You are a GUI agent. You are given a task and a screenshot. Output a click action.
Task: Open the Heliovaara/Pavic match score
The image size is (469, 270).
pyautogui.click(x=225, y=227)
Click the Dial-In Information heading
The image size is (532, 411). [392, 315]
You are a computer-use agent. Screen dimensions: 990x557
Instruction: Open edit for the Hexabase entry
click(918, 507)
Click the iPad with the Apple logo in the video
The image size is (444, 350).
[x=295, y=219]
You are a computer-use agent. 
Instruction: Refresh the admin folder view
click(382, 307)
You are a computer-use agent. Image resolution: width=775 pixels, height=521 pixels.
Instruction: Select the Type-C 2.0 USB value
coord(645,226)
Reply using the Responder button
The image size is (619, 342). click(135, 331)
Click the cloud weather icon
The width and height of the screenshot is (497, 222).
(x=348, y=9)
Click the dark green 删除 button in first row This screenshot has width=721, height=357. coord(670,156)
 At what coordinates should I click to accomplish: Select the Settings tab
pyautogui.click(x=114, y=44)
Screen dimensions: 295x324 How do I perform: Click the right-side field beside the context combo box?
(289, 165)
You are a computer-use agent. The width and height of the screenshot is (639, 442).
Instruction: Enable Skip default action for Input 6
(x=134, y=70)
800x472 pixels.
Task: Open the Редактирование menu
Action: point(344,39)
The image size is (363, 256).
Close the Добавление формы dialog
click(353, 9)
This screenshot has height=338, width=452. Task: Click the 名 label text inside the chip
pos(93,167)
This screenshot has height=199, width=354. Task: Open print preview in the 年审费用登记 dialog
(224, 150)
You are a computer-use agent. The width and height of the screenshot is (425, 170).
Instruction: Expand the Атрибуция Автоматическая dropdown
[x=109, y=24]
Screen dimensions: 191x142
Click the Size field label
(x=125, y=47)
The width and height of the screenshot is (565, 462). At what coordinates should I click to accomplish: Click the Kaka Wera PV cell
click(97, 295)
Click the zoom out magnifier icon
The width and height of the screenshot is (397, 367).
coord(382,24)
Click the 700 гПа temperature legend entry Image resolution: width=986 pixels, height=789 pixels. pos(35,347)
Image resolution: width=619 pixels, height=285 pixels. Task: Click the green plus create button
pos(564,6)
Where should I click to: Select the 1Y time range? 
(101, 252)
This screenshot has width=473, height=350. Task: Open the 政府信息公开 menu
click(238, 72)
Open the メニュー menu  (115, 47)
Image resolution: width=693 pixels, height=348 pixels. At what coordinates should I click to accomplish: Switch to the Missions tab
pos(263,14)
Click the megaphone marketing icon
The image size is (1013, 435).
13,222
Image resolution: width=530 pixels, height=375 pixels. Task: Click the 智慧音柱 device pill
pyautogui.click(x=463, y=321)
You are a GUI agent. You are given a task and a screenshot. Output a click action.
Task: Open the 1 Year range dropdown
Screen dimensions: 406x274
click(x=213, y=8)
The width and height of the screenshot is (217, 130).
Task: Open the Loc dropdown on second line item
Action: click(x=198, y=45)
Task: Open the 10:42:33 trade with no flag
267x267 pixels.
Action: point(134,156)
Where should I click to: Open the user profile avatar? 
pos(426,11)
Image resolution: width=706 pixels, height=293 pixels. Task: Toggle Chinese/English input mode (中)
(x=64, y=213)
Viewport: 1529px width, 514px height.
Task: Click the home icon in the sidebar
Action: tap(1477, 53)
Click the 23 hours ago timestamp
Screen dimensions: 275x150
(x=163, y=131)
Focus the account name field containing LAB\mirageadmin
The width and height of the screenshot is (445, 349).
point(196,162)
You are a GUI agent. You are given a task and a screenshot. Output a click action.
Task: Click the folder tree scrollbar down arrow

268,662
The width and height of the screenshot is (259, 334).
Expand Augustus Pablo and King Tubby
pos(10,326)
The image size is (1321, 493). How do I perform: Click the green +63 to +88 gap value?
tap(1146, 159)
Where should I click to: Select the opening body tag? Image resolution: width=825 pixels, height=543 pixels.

## TASK OBJECTIVE
From the line containing "Expand Augustus Pablo and King Tubby" through the last line of the records, output each line exactly and nothing more.

## EXERCISE RESULT
Expand Augustus Pablo and King Tubby
pos(10,326)
The image size is (1321, 493). How do I perform: Click the green +63 to +88 gap value?
tap(1146, 159)
Where should I click to: Select the opening body tag? Image resolution: width=825 pixels, height=543 pixels.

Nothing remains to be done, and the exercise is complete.